21 Jul Ùna Maria Blyth
Ùna Maria Blyth
LECTURE
Witches! Out of the Broom Closet in 1950s Britain
“Witches! Out of the Broom Closet in 1950s Britain” investigates a vital period for witchcraft in Britain. Exploring the aftermath of the repeal of the barbarous Witchcraft Act in 1951, we’ll meet a lively crowd of mid-century witches whose influence changed the world’s occult landscape forever.
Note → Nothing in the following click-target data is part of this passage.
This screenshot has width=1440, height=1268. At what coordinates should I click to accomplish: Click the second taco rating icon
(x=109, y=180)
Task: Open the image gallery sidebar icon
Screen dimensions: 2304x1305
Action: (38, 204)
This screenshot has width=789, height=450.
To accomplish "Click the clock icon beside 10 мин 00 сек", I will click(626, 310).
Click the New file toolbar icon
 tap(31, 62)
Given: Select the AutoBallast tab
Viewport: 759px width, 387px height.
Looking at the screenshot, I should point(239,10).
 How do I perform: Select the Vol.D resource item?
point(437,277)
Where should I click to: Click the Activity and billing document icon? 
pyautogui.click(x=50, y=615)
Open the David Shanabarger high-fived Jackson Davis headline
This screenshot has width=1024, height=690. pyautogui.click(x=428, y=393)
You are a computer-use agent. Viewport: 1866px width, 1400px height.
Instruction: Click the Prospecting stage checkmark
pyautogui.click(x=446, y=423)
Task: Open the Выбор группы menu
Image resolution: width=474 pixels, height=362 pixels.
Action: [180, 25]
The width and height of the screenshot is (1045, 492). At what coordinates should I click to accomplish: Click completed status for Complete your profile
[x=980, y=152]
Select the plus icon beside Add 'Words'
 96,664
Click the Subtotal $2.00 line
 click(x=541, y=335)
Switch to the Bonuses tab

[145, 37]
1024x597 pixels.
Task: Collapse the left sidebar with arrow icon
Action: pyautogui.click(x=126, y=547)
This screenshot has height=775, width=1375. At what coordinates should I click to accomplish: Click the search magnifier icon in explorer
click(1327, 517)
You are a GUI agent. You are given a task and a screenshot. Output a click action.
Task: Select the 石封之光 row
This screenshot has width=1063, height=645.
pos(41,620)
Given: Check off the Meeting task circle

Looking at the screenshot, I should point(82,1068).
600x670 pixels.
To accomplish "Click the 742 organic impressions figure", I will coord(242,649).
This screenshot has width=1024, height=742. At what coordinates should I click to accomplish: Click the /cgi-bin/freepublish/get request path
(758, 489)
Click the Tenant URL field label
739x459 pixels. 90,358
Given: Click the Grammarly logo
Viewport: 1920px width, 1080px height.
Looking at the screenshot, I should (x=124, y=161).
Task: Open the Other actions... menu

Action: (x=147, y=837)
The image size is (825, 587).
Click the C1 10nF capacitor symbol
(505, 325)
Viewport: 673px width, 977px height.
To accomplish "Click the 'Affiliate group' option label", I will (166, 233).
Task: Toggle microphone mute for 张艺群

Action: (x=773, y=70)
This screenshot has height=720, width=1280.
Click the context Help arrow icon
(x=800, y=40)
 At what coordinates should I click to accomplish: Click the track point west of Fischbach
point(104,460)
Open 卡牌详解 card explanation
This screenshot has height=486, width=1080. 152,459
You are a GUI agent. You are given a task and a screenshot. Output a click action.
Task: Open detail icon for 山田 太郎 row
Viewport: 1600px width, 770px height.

From Doreen Valiente (“Mother of Modern Witchcraft”) to the witch-next-door personality of Sybil Leek, magical women have often been sidelined in occult spaces and memory in favour of male heavyweights such as Aleister Crowley and Gerald Gardner. This lecture tells the story of the women impacted by the legal liberation of witchcraft, and the rise of new, thoroughly modern forms of persecution which continue into the present day. This is a tale of tabloid deals gone wrong, Wiccan in-fighting, sex-magical related obscenity trials, and the creative, explosive joy of womanhood (and magic) against all odds.
Bio
Ùna Maria Blyth is an occult writer, researcher and practitioner of peatbog folk magic. She lives on a small croft in the Shetland Islands, a sub-arctic archipelago between Scotland and Norway. Her first book, Muses No More: Portraits of Occult Women, is forthcoming with Hexen Press. She has written for a range of publications including Folklore for Resistance, Scavenged Rituals, Sabat Magazine, Doggerland and Reframing Immersive Theatre (published by Palgrave Macmillan). She is a skilled cartomancer too, and leads tarot courses as well as lecturing on the folk magic of the Shetland Isles, with its fascinating melting pot of both Celtic and Nordic influences. A former member of ritual theatre and film company FoolishPeople, Ùna is particularly interested in queer, feminist explorations of magical history, as well as the fine line between magic and madness. Along with her partner. Sammy Paloma, she runs the online ritual supply store Church of Squirt.